- BRIEF -
Reproduce everything from "The U.S. Department" down to "something more secure." in the Sierra Wireless article below, word for word.

- EXERCISE TEXT -

[Start of Attachment]

Homeland Security warns some Sierra Wireless devices are subject to attack

Brad Jones
Homeland Security warns some Sierra Wireless devices are subject to attack
Certain Sierra Wireless networking devices may be vulnerable to Mirai malware, according to an alert issued by the Department of Homeland Security last week. Mirai is amassing a botnet and targeting devices with factory default settings.

The U.S. Department of Homeland Security has issued a warning to owners of certain Sierra Wireless products. The devices are thought to be a target of Mirai, a piece of malware that has been steadily amassing a vast botnet over the past several months.

Mirai has largely been targeting Internet of Things devices, preying on the fact that many users leave their administrator login and password set to factory defaults. The Sierra Wireless products being affected are the LS300, the GX400, the GX/ES440, the GX/ES450, and the RV50, according to Hot For Security.

However, the alert issued by the Department of Homeland Security confirms that the issue is not a hardware or software vulnerability related to these devices. Users are advised to reboot the hardware, then follow steps to change their password to something more secure.

Related: Suspected botnet tried to break the Internet by attacking root DNS servers

It is believed that the Mirai botnet was used in a major DDoS attack against security expert Brian Krebs. In September, Krebs reported that the source code for the malware had been made publicly available online, which may well be the root of recent attacks on Sierra Wireless hardware.

[End of Attachment]

- MATERIAL SUPPLIED -
[Start of Attachment]

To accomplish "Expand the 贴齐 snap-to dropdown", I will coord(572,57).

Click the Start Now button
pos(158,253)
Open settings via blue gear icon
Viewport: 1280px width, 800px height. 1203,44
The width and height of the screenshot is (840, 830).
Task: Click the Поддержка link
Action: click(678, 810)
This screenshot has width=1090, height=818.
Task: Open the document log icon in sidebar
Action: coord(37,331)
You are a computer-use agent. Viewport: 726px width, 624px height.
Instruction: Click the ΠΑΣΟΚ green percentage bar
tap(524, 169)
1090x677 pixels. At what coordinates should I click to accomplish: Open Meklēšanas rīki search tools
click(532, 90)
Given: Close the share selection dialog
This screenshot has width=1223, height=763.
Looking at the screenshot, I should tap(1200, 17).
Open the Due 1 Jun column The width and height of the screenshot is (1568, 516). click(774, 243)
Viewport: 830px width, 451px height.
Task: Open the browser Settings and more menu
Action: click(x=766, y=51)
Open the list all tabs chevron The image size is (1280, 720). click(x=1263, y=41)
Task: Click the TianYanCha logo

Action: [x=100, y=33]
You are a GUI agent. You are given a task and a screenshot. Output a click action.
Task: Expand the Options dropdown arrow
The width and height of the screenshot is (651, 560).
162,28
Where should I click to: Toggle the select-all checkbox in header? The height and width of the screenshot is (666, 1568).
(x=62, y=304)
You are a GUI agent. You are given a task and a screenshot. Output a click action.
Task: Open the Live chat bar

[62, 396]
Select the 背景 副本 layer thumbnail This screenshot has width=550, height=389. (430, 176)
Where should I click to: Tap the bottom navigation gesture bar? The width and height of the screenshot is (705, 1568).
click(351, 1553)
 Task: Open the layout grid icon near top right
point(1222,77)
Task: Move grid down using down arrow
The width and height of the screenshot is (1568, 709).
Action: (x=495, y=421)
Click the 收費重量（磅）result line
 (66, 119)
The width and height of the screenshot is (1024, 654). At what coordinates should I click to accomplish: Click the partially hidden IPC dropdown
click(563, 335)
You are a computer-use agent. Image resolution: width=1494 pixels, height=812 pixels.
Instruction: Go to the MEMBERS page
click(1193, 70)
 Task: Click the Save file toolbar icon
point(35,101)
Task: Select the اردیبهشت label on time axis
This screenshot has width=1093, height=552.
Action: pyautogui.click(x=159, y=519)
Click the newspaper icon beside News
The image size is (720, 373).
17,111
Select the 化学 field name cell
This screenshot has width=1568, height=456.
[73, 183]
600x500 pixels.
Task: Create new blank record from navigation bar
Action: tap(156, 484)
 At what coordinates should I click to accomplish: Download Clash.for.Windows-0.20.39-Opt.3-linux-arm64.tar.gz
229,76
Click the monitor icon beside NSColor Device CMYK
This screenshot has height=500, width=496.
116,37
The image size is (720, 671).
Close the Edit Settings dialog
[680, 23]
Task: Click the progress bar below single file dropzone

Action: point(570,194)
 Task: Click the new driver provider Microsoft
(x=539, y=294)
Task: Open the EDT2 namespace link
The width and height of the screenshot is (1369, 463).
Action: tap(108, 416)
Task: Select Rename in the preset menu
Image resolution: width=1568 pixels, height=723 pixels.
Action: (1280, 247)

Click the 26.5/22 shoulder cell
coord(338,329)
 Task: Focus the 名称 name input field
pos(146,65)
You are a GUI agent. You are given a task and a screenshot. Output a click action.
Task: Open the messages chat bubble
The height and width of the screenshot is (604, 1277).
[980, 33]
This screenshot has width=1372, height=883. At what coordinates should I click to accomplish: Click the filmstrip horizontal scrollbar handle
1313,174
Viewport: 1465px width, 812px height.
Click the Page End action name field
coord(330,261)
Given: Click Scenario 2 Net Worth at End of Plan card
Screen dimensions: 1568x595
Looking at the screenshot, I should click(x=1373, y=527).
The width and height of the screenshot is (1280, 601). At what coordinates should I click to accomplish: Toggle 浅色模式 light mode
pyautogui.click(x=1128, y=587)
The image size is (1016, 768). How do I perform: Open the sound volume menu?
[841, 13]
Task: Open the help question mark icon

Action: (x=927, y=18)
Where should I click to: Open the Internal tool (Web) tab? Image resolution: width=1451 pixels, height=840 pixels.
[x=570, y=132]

[End of Attachment]

- RESPONSE TO THIS EXERCISE -
The U.S. Department of Homeland Security has issued a warning to owners of certain Sierra Wireless products. The devices are thought to be a target of Mirai, a piece of malware that has been steadily amassing a vast botnet over the past several months.

Mirai has largely been targeting Internet of Things devices, preying on the fact that many users leave their administrator login and password set to factory defaults. The Sierra Wireless products being affected are the LS300, the GX400, the GX/ES440, the GX/ES450, and the RV50, according to Hot For Security.

However, the alert issued by the Department of Homeland Security confirms that the issue is not a hardware or software vulnerability related to these devices. Users are advised to reboot the hardware, then follow steps to change their password to something more secure.